(Entries from a dataset)
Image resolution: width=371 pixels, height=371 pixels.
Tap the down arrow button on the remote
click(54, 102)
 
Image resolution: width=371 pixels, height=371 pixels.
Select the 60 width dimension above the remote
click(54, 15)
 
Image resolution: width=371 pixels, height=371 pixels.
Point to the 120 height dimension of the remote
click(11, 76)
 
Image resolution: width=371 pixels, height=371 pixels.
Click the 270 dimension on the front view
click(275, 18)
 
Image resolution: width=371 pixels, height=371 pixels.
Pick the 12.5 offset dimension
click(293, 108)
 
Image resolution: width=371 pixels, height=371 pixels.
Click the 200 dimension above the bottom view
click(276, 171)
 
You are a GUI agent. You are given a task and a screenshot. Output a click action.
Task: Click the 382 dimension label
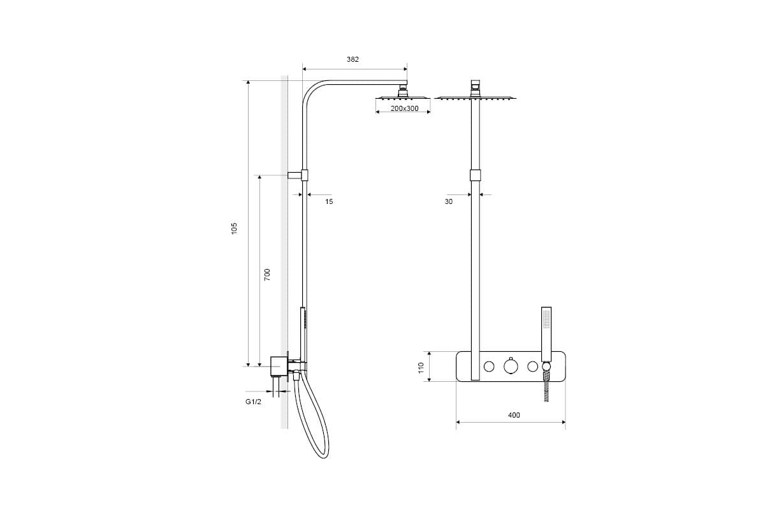coord(353,59)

> EXERCISE DIRECTIONS: Can you reproduce every item above word for word, leaving the pictures out of your copy?

> SOLUTION BELOW:
Image resolution: width=371 pixels, height=371 pixels.
Tap the down arrow button on the remote
click(54, 102)
 
Image resolution: width=371 pixels, height=371 pixels.
Select the 60 width dimension above the remote
click(54, 15)
 
Image resolution: width=371 pixels, height=371 pixels.
Point to the 120 height dimension of the remote
click(11, 76)
 
Image resolution: width=371 pixels, height=371 pixels.
Click the 270 dimension on the front view
click(275, 18)
 
Image resolution: width=371 pixels, height=371 pixels.
Pick the 12.5 offset dimension
click(293, 108)
 
Image resolution: width=371 pixels, height=371 pixels.
Click the 200 dimension above the bottom view
click(276, 171)
 
You are a GUI agent. You are given a task and a screenshot. Output a click action.
Task: Click the 382 dimension label
coord(353,59)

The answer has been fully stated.